BlackRock’s iShares Bitcoin Trust (NASDAQ:IBIT) shed $527.84 million on Wednesday, its second-largest single-day outflow, as US airstrikes near the Strait of Hormuz reignited Middle East tensions.

All 11 US Spot Bitcoin ETFs Lost $733M In A Single Day

The broader ETF complex hemorrhaged $733.43 million on Wednesday alone, with Fidelity’s FBTC (BATS:FBTC) shedding $60.30 million and Grayscale’s GBTC (NYSE:GBTC) losing $104.76 million alongside IBIT.

The complex has now posted outflows for several consecutive sessions, pulling more than $2 billion from the market over two weeks as Bitcoin slid from above $82,000 on May 6 to under $73,000.

Wednesday’s IBIT outflow came within $500,000 of the fund’s all-time single-day record of $528.3 million set on January 30. 

IBIT holds roughly $59 billion in assets and accounts for close to 4% of Bitcoin’s total supply, making redemptions from this fund uniquely impactful—issuers must sell underlying Bitcoin to settle investor exits, which pushes price lower and triggers further redemptions.

$1.29B Dark Pool Block Sale In IBIT Preceded The Outflow

The day before Wednesday’s drawdown, a single investor sold $1.29 billion of IBIT shares in one dark-pool block trade—a privately negotiated transaction that allows large players to move size without alerting the broader market. 

Tuesday’s actual net redemptions from that trade came to $192.44 million, as buyers absorbed much of the volume. 

However, the two events together point clearly to institutional players trimming Bitcoin exposure as the macro backdrop deteriorated.

The flow data had been signaling this shift for weeks.

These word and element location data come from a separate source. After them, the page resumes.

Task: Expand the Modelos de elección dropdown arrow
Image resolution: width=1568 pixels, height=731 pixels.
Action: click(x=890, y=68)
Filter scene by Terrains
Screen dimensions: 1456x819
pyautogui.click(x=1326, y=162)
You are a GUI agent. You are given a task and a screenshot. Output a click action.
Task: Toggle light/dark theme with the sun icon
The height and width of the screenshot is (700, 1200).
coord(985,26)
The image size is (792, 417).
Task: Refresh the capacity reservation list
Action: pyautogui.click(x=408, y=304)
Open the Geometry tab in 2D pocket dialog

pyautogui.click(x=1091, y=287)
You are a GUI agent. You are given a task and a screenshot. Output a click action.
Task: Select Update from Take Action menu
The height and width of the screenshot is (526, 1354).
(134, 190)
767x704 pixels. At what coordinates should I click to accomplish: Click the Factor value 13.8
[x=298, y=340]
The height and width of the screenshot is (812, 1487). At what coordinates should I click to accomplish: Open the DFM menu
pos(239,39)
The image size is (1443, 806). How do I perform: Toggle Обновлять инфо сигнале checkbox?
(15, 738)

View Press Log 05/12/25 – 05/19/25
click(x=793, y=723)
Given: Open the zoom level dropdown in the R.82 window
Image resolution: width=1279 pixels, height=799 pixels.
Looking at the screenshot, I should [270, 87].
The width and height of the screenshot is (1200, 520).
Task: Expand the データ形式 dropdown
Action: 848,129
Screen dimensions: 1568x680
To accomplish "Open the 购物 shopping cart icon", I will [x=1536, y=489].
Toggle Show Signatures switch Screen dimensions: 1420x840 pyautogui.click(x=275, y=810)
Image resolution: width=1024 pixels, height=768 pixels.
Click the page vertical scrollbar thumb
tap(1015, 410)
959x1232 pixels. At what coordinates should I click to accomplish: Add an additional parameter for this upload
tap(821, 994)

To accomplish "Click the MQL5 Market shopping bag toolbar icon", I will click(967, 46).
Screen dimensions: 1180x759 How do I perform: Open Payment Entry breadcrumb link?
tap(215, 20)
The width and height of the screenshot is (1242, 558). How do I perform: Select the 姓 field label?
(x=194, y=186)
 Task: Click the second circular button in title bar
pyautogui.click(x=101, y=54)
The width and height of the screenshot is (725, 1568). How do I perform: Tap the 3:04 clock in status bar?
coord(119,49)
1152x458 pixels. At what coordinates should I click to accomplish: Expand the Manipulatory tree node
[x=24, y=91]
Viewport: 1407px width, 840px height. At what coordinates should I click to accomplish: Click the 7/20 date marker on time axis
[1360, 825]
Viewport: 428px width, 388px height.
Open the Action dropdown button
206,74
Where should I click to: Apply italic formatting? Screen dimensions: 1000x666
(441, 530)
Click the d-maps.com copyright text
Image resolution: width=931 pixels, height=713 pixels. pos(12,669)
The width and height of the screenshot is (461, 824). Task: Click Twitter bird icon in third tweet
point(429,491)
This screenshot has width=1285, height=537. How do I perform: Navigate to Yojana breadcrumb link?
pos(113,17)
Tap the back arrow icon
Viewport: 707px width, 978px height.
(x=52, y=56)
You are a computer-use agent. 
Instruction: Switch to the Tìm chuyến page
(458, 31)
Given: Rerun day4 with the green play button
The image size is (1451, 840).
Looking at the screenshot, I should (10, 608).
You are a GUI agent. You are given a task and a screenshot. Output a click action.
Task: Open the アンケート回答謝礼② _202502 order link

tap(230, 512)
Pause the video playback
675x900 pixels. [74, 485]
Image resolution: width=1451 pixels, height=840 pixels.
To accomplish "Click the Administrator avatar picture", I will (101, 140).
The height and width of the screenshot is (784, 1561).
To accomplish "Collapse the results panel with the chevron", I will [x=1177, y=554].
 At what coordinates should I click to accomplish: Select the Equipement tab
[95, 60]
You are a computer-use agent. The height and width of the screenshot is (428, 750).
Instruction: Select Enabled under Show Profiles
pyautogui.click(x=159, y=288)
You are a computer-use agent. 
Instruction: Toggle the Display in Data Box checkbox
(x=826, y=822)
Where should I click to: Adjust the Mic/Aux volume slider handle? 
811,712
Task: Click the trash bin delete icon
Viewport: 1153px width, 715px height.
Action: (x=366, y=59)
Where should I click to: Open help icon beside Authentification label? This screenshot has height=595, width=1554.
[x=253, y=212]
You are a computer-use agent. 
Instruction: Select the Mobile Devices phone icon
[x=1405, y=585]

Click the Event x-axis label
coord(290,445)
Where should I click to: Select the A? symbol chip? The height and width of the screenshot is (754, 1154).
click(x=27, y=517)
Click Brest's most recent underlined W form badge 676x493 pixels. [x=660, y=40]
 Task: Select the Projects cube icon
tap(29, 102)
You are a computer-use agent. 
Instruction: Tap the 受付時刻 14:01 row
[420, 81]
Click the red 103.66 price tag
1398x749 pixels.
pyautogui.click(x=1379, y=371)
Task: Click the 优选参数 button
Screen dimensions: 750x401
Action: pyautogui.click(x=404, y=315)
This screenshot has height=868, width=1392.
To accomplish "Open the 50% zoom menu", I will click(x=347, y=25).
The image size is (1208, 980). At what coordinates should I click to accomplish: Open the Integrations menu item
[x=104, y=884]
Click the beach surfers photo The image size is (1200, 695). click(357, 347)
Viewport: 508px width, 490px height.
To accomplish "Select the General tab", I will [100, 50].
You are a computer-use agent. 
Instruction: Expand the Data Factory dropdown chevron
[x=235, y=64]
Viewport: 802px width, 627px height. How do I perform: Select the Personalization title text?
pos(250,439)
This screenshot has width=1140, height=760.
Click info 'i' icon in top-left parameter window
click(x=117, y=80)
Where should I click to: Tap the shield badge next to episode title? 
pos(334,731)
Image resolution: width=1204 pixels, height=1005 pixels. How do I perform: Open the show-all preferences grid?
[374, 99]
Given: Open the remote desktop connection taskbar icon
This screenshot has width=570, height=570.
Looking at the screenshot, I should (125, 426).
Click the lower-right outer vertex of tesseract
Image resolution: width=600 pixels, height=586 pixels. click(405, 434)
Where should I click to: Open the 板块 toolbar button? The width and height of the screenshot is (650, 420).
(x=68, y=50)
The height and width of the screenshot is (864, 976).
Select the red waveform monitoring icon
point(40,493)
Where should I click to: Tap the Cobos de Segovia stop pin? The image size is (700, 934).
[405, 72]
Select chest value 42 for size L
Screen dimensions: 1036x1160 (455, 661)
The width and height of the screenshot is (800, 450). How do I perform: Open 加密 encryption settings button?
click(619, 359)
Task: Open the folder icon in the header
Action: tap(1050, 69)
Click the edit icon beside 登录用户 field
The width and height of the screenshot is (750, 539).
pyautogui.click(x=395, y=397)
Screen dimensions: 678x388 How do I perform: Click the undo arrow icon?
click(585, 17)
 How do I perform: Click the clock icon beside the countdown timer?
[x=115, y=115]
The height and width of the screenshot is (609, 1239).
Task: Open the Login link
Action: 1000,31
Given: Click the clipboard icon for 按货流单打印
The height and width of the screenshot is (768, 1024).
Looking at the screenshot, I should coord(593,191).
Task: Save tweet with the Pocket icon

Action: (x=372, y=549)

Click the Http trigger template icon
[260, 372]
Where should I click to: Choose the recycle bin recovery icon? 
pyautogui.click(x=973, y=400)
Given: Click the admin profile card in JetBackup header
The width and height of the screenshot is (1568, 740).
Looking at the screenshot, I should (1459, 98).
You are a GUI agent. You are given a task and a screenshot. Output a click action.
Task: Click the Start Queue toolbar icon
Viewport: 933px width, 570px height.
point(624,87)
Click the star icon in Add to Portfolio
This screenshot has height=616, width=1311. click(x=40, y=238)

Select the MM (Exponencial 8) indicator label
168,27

ETF accumulation across the year had already thinned to a net of around 4,500 BTC, and May flipped from the steady buying of March and April into distribution.

Death Cross Still Looms As MACD Signals Weakening Momentum

Bitcoin is down nearly 3% over 24 hours. The 50-day SMA at $77,169 remains below the 200-day SMA at $79,976, keeping the longer-term death cross from November 2025 intact.

MACD sits below its signal line with a negative histogram, indicating buyers are losing control unless momentum rebuilds.

The 12-month performance sits down 32.13%, with the chart showing a swing low in April followed by a swing high in May—suggesting wide consolidation rather than clean trend continuation. Meanwhile, first resistance sits at the 20-day SMA of $77,925.